# [Task prompt]
Switch every "perform" in the records below to "carry out" and write the records out again with nothing else changed, leaving out the pictures.

# [Supplied information]
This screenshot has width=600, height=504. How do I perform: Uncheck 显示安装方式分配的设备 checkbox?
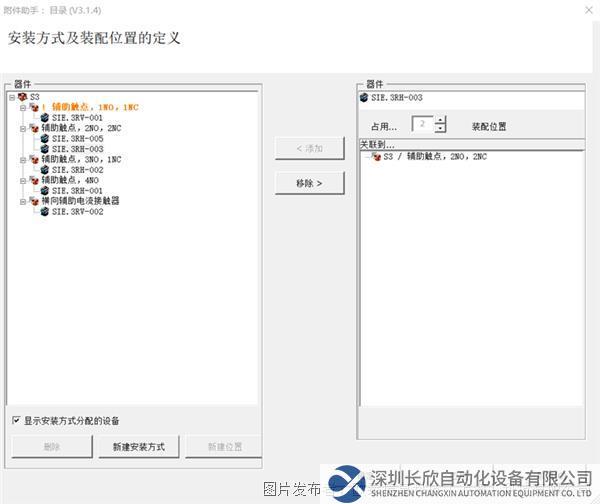tap(16, 420)
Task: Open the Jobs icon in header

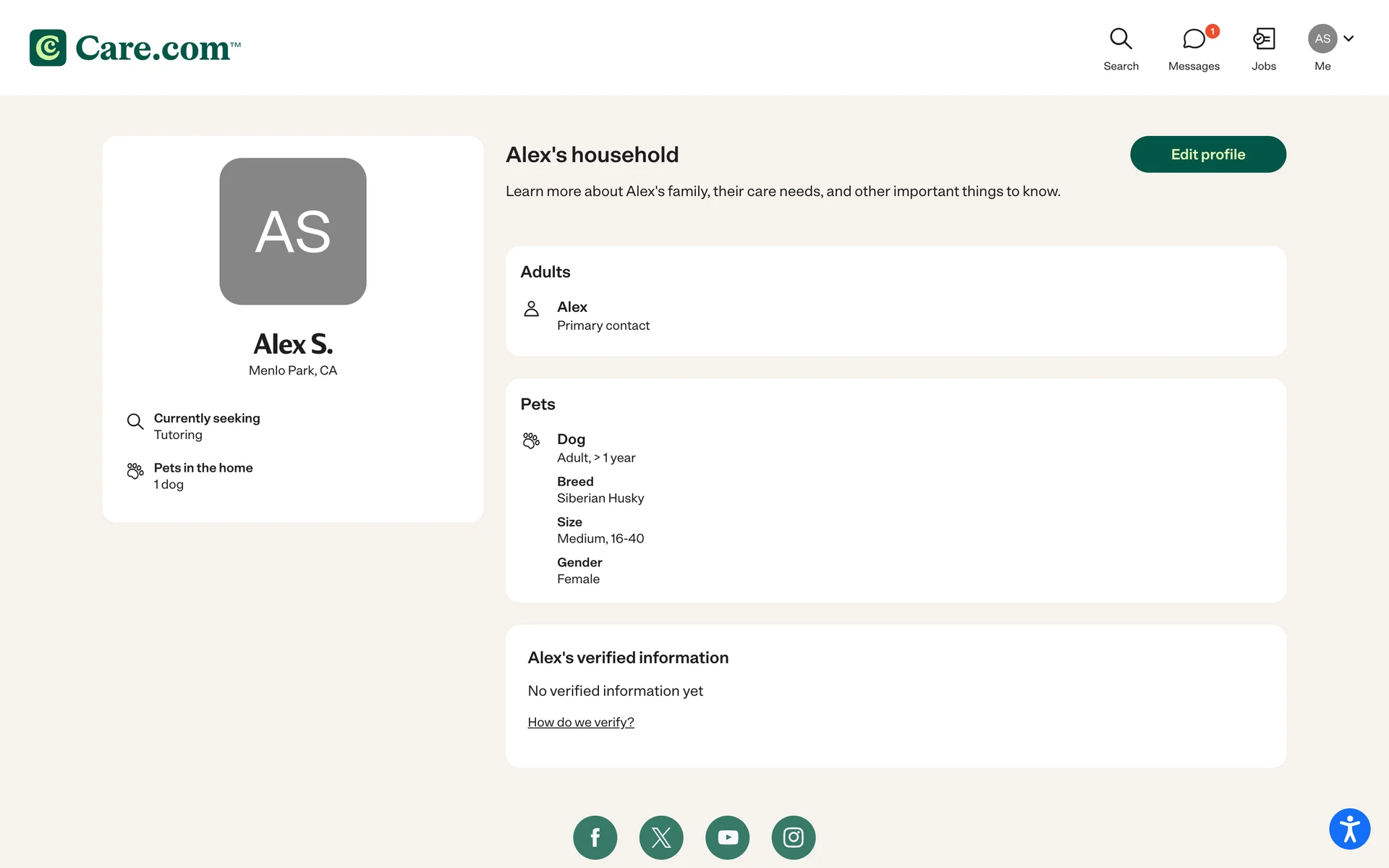Action: (1263, 39)
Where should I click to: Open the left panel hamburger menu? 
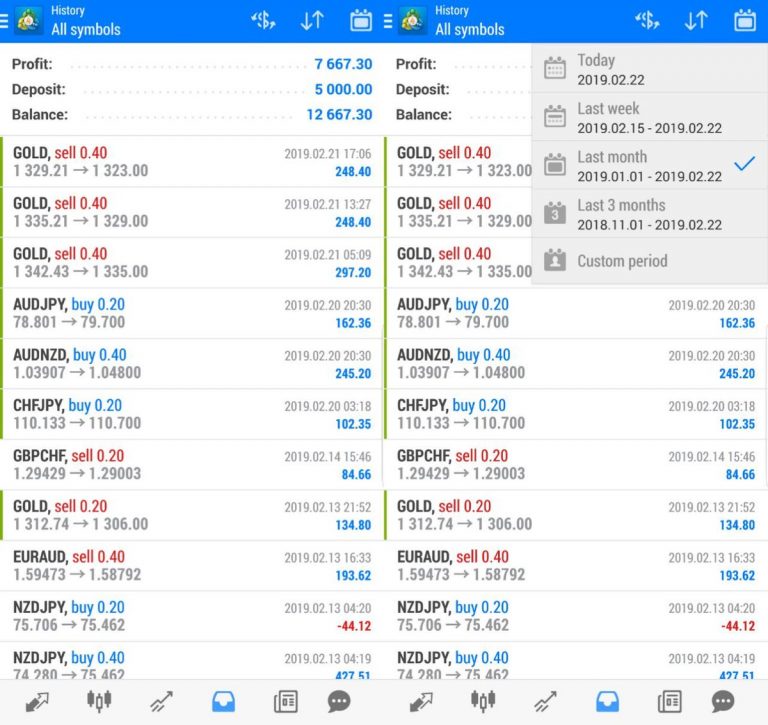(5, 20)
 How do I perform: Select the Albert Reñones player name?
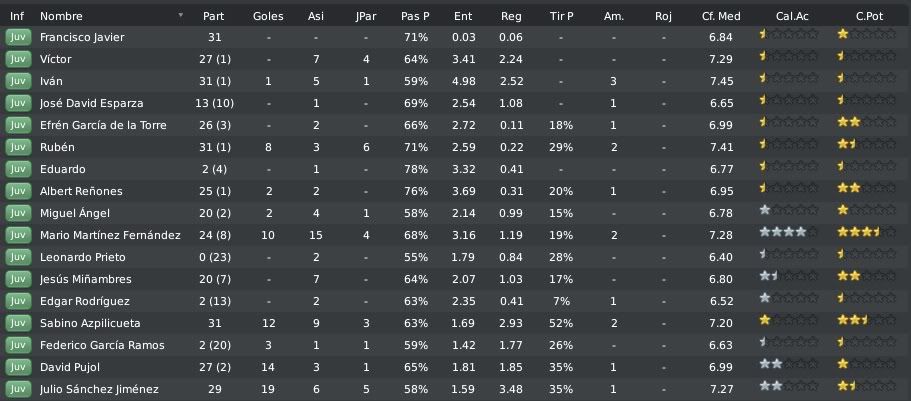point(81,191)
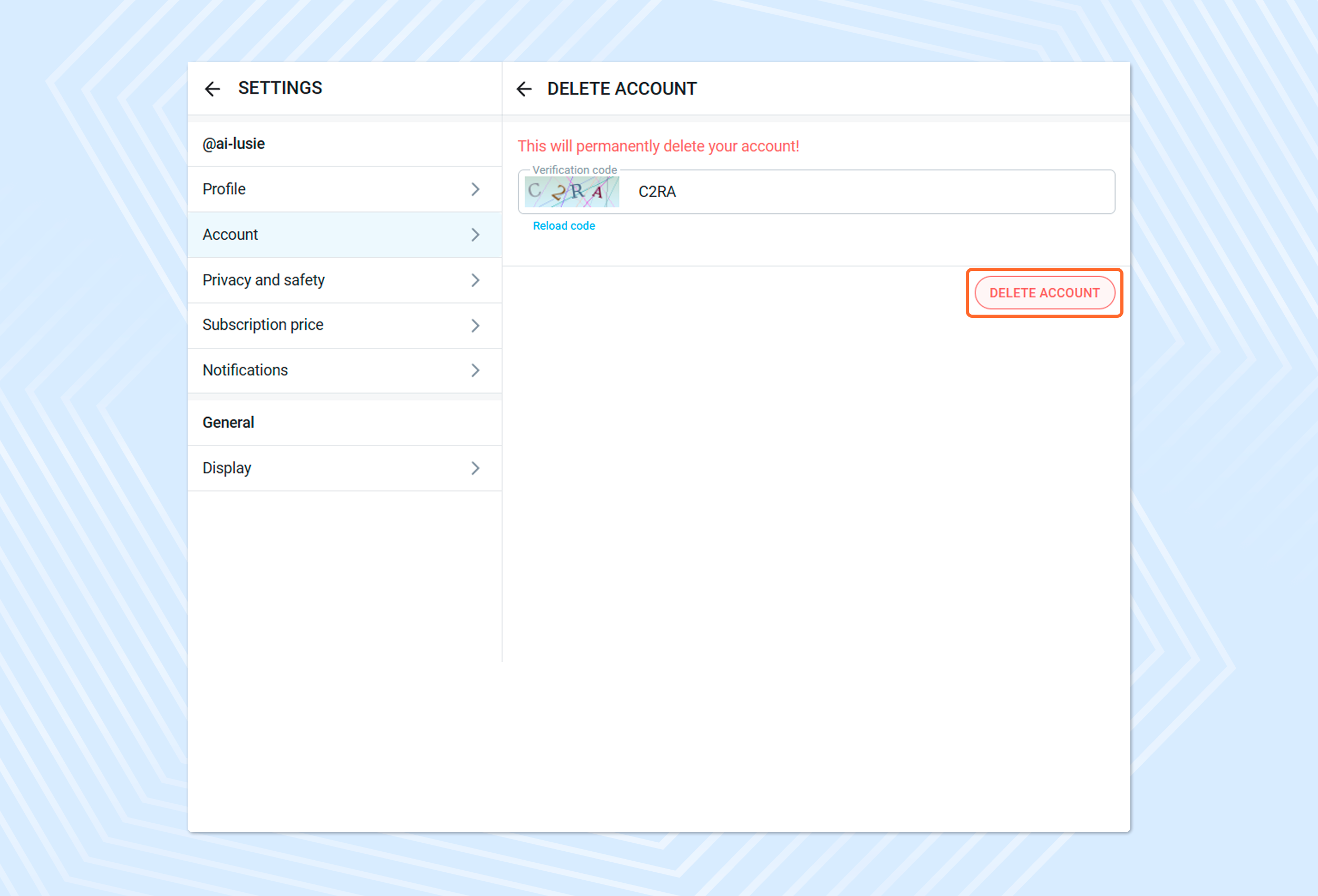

# [Full output]
This screenshot has width=600, height=504. How do I carry out: Uncheck 显示安装方式分配的设备 checkbox?
tap(16, 420)
Task: Open the Jobs icon in header

Action: (1263, 39)
Where should I click to: Open the left panel hamburger menu? 
(5, 20)
 How do I carry out: Select the Albert Reñones player name?
point(81,191)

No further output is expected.